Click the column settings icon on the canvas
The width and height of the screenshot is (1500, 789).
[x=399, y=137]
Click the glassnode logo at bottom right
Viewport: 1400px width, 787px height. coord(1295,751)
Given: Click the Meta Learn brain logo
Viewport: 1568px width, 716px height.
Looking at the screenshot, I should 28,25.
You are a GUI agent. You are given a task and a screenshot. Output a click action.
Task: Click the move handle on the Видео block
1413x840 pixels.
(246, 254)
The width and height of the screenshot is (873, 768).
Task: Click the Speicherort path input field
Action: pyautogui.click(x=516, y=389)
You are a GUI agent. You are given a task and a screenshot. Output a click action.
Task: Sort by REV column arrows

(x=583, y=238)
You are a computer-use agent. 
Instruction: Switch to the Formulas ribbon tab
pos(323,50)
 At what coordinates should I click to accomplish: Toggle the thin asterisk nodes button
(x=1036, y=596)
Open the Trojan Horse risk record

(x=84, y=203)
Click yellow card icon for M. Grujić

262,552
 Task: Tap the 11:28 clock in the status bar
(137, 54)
- - - - -
Work to be completed:
Exactly as shown above, return every record.

Answer section:
Click the column settings icon on the canvas
The width and height of the screenshot is (1500, 789).
[x=399, y=137]
Click the glassnode logo at bottom right
Viewport: 1400px width, 787px height. coord(1295,751)
Given: Click the Meta Learn brain logo
Viewport: 1568px width, 716px height.
Looking at the screenshot, I should 28,25.
You are a GUI agent. You are given a task and a screenshot. Output a click action.
Task: Click the move handle on the Видео block
1413x840 pixels.
(246, 254)
The width and height of the screenshot is (873, 768).
Task: Click the Speicherort path input field
Action: pyautogui.click(x=516, y=389)
You are a GUI agent. You are given a task and a screenshot. Output a click action.
Task: Sort by REV column arrows

(x=583, y=238)
You are a computer-use agent. 
Instruction: Switch to the Formulas ribbon tab
pos(323,50)
 At what coordinates should I click to accomplish: Toggle the thin asterisk nodes button
(x=1036, y=596)
Open the Trojan Horse risk record

(x=84, y=203)
Click yellow card icon for M. Grujić

262,552
 Task: Tap the 11:28 clock in the status bar
(137, 54)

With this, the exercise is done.